The ICU library provides collation version tracking to ensure that indexes that depend on collations can be reindexed when a new version of ICU becomes available. You can use the following query to identify all collations in the current database that need to be refreshed and the objects that depend on them:

SELECT 	pg_describe_object(refclassid, refobjid, refobjsubid) AS "Collation", 
	pg_describe_object(classid, objid, objsubid) AS "Object" 
FROM 	pg_depend d JOIN pg_collation c 
	ON refclassid = 'pg_collation'::regclass 
		AND refobjid = c.oid 
WHERE 	c.collversion < > pg_collation_actual_version(c.oid) 
ORDER BY 1, 2;

Predefined collations are stored in the sys.fn_helpcollations table. You can use the following command to display information about a collation (such as its lcid, style, and collate flags). To retrieve the list, connect a psql client to the PostgreSQL port (by default, 5432) and enter:

postgres=# SET search_path = public, pg_temp, sys;
SET
postgres=# \dO

Connect to the T-SQL port (by default 1433) and enter:

SELECT * FROM fn_helpcollations();

Collation limitations and behaviors

Babelfish uses the ICU library for collation support. The following section lists some of the known limitations and behavior variations of Babelfish collations.

Using CHARINDEX() with a non-deterministic collation

Note: the following limitation applies only to Babelfish version 1.x.x. This issue has been resolved in version 2.1.0.

CHARINDEX() cannot currently be used when the applicable collation is non-deterministic.

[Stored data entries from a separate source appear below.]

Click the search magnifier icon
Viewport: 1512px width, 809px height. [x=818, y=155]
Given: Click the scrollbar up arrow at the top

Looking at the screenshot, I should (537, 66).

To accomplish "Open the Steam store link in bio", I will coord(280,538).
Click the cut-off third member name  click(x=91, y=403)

Babelfish (by default) uses a non-deterministic case-insensitive collation, so you may encounter a run-time error saying “nondeterministic collations are not supported for substring searches”. Until this is resolved, this issue can be worked around in two ways:

  • You can explicitly convert the expression to a case-sensitive collation and case-fold both arguments by applying LOWER() or UPPER(). For example: SELECT CHARINDEX('x', a) from t1 becomes: SELECT CHARINDEX(LOWER('x'), LOWER(a collate sql_latin1_general_cp1_cs_as)) from t1
  • Create a SQL function named f_charindex(), and replace CHARINDEX() calls with calls to this function:
create function f_charindex(@s1 varchar(max), @s2 varchar(max)) returns int
as
begin
declare @i int = 1
while len(@s2) >= len(@s1)
begin
   if lower(@s1) = lower(substring(@s2,1,len(@s1))) return @i
   set @i += 1
   set @s2 = substring(@s2,2,999999999)
end
return 0
end
go

Unicode sorting rules

In SQL Server, “SQL” collations (those that start with the letters SQL_) sort Unicode-encoded data (nchar and nvarchar) one way, but non-Unicode encoded data (char and varchar) a different way. Babelfish databases will always be UTF-8 encoded and will always apply Unicode sorting rules consistently, regardless of the data type.

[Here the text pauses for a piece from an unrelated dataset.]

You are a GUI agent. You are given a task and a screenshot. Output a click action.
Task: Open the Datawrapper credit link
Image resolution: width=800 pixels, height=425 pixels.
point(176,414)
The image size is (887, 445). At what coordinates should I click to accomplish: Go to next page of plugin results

Secondary-equal collations

The default ICU Unicode secondary-equal (ci_as) collation sorts punctuation marks and other non-alphanumeric characters before numeric characters, and numeric characters before alphabetic characters; however, within the set of punctuation or special characters, the order may be different from that of the corresponding collation in SQL Server.

Tertiary collations

SQL collations, such as sql_latin1_general_pref_cp1_ci_as, support the TERTIARY_WEIGHTS function and the ability to sort strings that compare equally in a ci_as collation to be sorted upper case first: ABC, ABc, AbC, Abc, aBC, aBc, abC, and finally abc. Thus the DENSE_RANK() OVER (ORDER BY column) analytic function would assess these strings as having the same rank but would order them upper case first within a partition.

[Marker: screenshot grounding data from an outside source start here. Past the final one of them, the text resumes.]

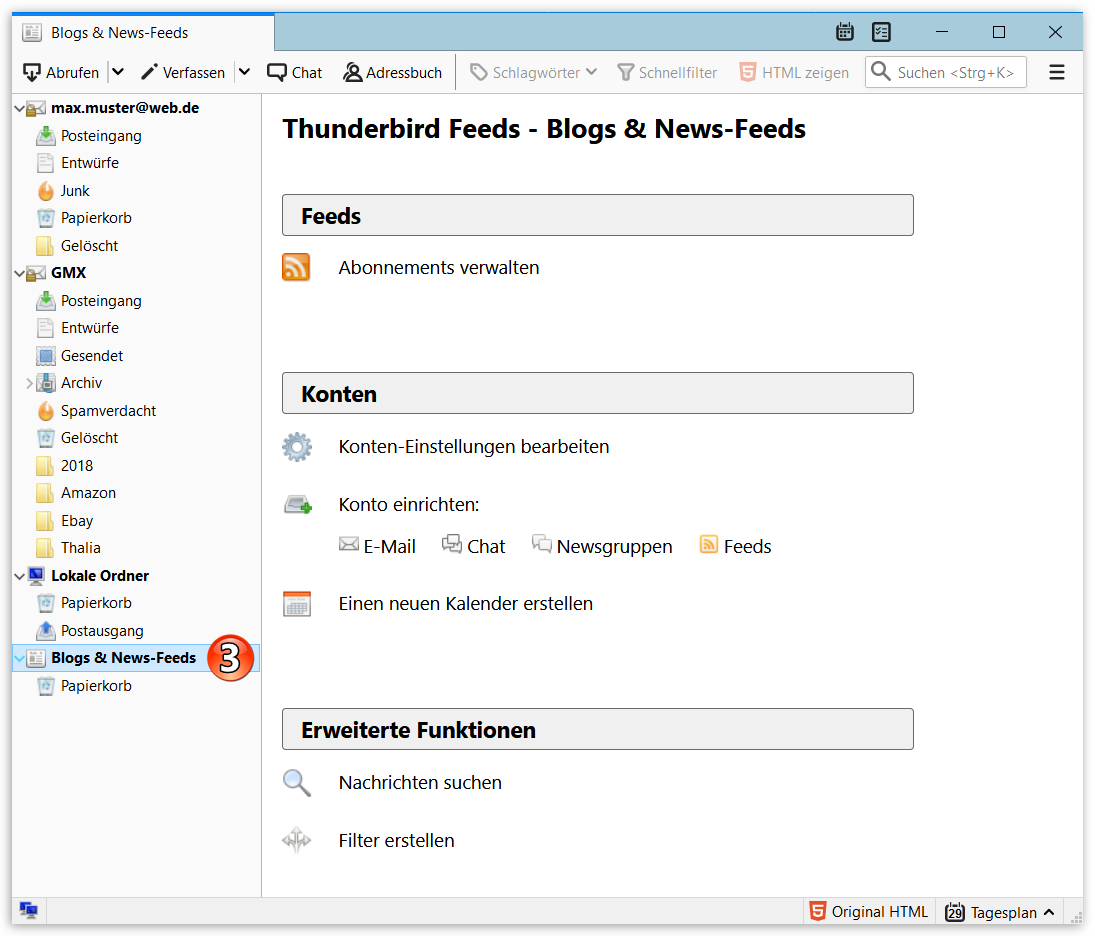The width and height of the screenshot is (1095, 936).
Task: Open the tasks icon in title bar
Action: click(x=881, y=32)
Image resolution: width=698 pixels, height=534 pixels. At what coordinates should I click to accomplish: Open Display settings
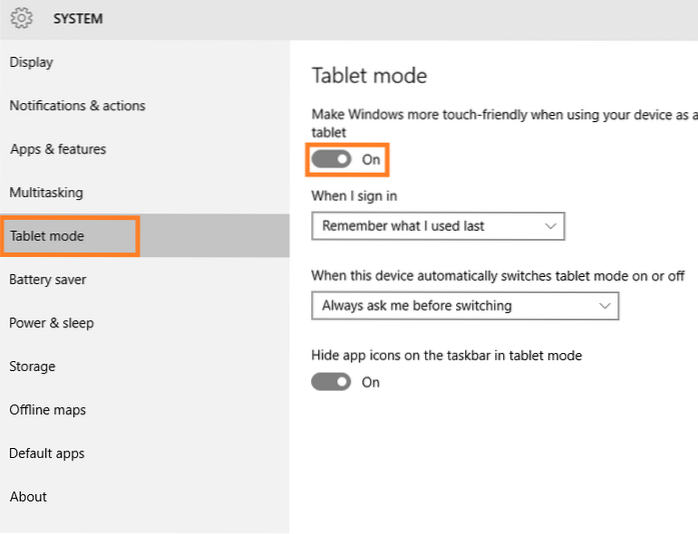pos(31,62)
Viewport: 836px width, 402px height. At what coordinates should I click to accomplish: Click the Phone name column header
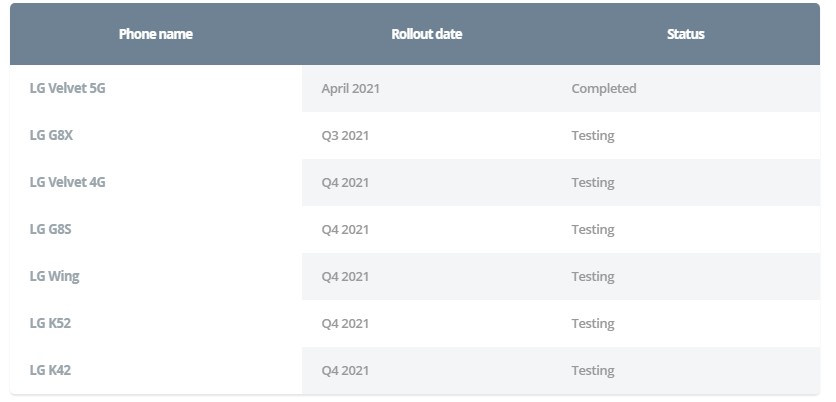155,34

A similar result can be obtained with Babelfish by adding a COLLATE clause to the ORDER BY clause that specifies a tertiary cs_as collation that specifies @colCaseFirst=upper. Unfortunately the colCaseFirst modifier applies only to strings that are tertiary-equal (rather than secondary-equal like a ci_as collation); therefore, tertiary SQL collations cannot be emulated using a single ICU collation. As a workaround, we recommend that you use a different collation for GROUP BY than you use for ORDER BY.

PostgreSQL supports exactly one version of each collation

PostgreSQL supports exactly one version of each collation, whereas SQL Server can support multiple versions of the same collation, typically by modifying the collation name with a version suffix such as _80 or _100.

Character expansion

A character expansion treats a single character as equal to a sequence of characters at the primary level. SQL Server’s default ci_as collation supports character expansion, whereas ICU collations support character expansion only for accent-insensitive collations.

Character reordering options are currently more restricted in PostgreSQL than in ICU, and the order of special characters can’t be made to follow the order of special characters in SQL Server exactly.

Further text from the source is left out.